• **Instrucciones de trabajo**:
**a.** Reproduce el fragmento sobre la película desde "También el entusiasmo" hasta "esta terrible práctica.".
**b.** Reescribe los registros desde el inicio hasta la línea con "I will 643,10.", cambiando "pixels" por "px" y dejando todo lo demás igual. Entrega solo esas líneas.

• **Fragmento de origen**:
---------------
También el entusiasmo del diablo con el tremendo dolor que cada aborto de un niño provoca a quien se denomina sardónicamente «el carpintero». Las patéticas justificaciones del psiquiatra que está afrontando un embarazo no deseado son las que pueden escucharse en cualquier patético defensor es esta terrible práctica.
Solo esconden egoísmo y cobardía.
Pero la dialéctica diabólica llega a lo sublime cuando el profesional introduce entre los avances más significativos del mundo la creación del delito de odio. El diablo considera que con este delito parte la humanidad ha superado a los poderes satánicos en su capacidad de inventar ideas malignas. Una consideración que permite silenciar a los discrepantes desde las alturas olímpicas de la «superioridad moral».
Hay un tercer personaje, de aparición más breve, que merece la pena reseñar, y es el capellán. No dicen si es católico o no (los protestantes también practican exorcismos), pero todo hace pensar que lo es. Su actitud, más que desdeñosa ante la posibilidad de encontrarse ante un espíritu del mal, es temerosa: ya lo hemos superado, estábamos engañados y no se hable más. No se sabe si teme más el odio del diablo o la burla del mundo. Su persona, más que desdén, como es el caso del psiquiatra, rezuma bobaliconería acomplejada.
Es una película que hay que ver porque es una gran película. Y hay que verla en un buen cine por los elaborados matices que ofrecen las interpretaciones. Pero también hay que verla para recordar el combate eterno entre el bien y el mal. Y para que pierda validez la observación del gran poeta Baudelaire: «El mejor truco que el diablo inventó fue convencer al mundo de que no existía».
---------------
• **Registros mostrados**:

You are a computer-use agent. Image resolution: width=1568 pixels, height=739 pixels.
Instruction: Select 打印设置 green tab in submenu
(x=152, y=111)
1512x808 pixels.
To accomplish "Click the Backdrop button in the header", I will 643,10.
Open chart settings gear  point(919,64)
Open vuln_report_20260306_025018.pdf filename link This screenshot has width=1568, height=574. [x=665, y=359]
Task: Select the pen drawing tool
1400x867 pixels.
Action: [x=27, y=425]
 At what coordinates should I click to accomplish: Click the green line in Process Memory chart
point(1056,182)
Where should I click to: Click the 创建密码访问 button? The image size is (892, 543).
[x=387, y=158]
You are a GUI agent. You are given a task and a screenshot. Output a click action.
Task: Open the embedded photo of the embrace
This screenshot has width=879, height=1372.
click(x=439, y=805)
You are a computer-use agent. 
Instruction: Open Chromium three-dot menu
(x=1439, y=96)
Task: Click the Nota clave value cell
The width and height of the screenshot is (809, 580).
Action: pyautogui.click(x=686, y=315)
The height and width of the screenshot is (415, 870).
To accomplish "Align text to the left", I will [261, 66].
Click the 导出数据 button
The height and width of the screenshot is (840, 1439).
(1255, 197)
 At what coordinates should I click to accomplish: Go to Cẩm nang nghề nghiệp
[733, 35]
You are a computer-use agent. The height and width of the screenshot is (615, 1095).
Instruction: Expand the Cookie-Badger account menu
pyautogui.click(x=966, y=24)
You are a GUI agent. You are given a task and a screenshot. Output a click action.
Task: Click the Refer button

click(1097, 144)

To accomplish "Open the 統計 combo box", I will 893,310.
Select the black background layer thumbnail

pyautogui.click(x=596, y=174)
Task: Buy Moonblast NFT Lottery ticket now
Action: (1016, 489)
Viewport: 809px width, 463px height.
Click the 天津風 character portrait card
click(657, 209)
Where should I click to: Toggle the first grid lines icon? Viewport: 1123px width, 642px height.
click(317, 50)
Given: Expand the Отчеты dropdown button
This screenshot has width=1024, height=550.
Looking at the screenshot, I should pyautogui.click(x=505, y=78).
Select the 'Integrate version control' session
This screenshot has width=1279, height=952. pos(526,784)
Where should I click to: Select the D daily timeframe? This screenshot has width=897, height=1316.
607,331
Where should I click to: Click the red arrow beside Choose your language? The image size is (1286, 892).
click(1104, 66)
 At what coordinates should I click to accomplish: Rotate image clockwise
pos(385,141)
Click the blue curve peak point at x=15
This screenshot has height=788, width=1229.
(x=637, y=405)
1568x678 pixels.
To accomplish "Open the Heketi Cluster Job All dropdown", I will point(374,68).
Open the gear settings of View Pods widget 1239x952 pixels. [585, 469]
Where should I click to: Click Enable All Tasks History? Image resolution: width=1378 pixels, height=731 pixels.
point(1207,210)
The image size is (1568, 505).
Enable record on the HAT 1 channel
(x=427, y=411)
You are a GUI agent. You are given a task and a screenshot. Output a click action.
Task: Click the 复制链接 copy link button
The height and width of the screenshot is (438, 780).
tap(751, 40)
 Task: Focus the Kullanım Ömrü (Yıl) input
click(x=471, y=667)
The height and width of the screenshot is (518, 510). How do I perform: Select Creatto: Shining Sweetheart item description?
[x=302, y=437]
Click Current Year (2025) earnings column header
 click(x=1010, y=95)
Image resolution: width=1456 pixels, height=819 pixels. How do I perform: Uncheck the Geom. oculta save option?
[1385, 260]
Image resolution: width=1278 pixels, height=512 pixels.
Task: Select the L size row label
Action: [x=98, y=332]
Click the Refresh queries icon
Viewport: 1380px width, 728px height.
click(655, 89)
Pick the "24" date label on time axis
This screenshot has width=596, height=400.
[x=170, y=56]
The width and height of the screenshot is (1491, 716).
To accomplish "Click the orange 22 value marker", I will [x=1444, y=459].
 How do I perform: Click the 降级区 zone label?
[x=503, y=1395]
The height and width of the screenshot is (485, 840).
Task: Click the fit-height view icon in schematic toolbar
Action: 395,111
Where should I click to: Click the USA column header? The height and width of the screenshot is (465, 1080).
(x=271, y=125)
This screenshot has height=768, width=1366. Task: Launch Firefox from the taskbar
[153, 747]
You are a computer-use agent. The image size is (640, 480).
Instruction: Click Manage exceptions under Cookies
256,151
---------------
• **Respuestas del ejercicio**:
**a.**
También el entusiasmo del diablo con el tremendo dolor que cada aborto de un niño provoca a quien se denomina sardónicamente «el carpintero». Las patéticas justificaciones del psiquiatra que está afrontando un embarazo no deseado son las que pueden escucharse en cualquier patético defensor es esta terrible práctica.

**b.**
You are a computer-use agent. Image resolution: width=1568 px, height=739 px.
Instruction: Select 打印设置 green tab in submenu
(x=152, y=111)
1512x808 px.
To accomplish "Click the Backdrop button in the header", I will 643,10.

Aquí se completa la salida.